REQUIRED WORK:
Print each line of the material again, keeping everything exact.

DATA:
»»

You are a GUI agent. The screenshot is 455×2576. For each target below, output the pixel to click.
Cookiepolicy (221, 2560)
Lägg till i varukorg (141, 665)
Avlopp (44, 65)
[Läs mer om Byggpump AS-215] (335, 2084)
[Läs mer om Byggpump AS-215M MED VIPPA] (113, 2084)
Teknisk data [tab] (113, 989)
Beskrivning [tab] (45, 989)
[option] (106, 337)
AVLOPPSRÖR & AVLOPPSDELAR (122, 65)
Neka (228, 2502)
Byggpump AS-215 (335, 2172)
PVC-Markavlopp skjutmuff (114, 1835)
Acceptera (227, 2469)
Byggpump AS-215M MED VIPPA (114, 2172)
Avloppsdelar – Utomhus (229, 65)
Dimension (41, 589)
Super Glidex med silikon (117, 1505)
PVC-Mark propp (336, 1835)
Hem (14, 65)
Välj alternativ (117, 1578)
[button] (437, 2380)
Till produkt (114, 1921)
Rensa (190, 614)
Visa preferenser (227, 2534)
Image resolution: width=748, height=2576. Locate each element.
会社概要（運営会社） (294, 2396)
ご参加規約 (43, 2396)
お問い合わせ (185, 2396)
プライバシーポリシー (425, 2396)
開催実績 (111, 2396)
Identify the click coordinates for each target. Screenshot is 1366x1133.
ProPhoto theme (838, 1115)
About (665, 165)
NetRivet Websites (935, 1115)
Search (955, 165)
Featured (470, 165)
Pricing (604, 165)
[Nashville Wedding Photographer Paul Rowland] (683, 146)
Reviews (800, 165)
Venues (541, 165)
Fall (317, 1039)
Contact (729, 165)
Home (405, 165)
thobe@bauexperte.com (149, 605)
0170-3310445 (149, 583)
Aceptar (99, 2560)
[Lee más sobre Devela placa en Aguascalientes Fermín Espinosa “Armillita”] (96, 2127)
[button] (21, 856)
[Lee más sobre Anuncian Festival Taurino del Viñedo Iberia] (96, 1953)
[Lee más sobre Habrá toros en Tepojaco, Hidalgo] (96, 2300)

««

COMPLETED EXERCISE:
You are a GUI agent. The screenshot is 455×2576. For each target below, output the pixel to click.
Cookiepolicy (221, 2560)
Lägg till i varukorg (141, 665)
Avlopp (44, 65)
[Läs mer om Byggpump AS-215] (335, 2084)
[Läs mer om Byggpump AS-215M MED VIPPA] (113, 2084)
Teknisk data [tab] (113, 989)
Beskrivning [tab] (45, 989)
[option] (106, 337)
AVLOPPSRÖR & AVLOPPSDELAR (122, 65)
Neka (228, 2502)
Byggpump AS-215 (335, 2172)
PVC-Markavlopp skjutmuff (114, 1835)
Acceptera (227, 2469)
Byggpump AS-215M MED VIPPA (114, 2172)
Avloppsdelar – Utomhus (229, 65)
Dimension (41, 589)
Super Glidex med silikon (117, 1505)
PVC-Mark propp (336, 1835)
Hem (14, 65)
Välj alternativ (117, 1578)
[button] (437, 2380)
Till produkt (114, 1921)
Rensa (190, 614)
Visa preferenser (227, 2534)
Image resolution: width=748, height=2576. Locate each element.
会社概要（運営会社） (294, 2396)
ご参加規約 (43, 2396)
お問い合わせ (185, 2396)
プライバシーポリシー (425, 2396)
開催実績 (111, 2396)
Identify the click coordinates for each target. Screenshot is 1366x1133.
ProPhoto theme (838, 1115)
About (665, 165)
NetRivet Websites (935, 1115)
Search (955, 165)
Featured (470, 165)
Pricing (604, 165)
[Nashville Wedding Photographer Paul Rowland] (683, 146)
Reviews (800, 165)
Venues (541, 165)
Fall (317, 1039)
Contact (729, 165)
Home (405, 165)
thobe@bauexperte.com (149, 605)
0170-3310445 (149, 583)
Aceptar (99, 2560)
[Lee más sobre Devela placa en Aguascalientes Fermín Espinosa “Armillita”] (96, 2127)
[button] (21, 856)
[Lee más sobre Anuncian Festival Taurino del Viñedo Iberia] (96, 1953)
[Lee más sobre Habrá toros en Tepojaco, Hidalgo] (96, 2300)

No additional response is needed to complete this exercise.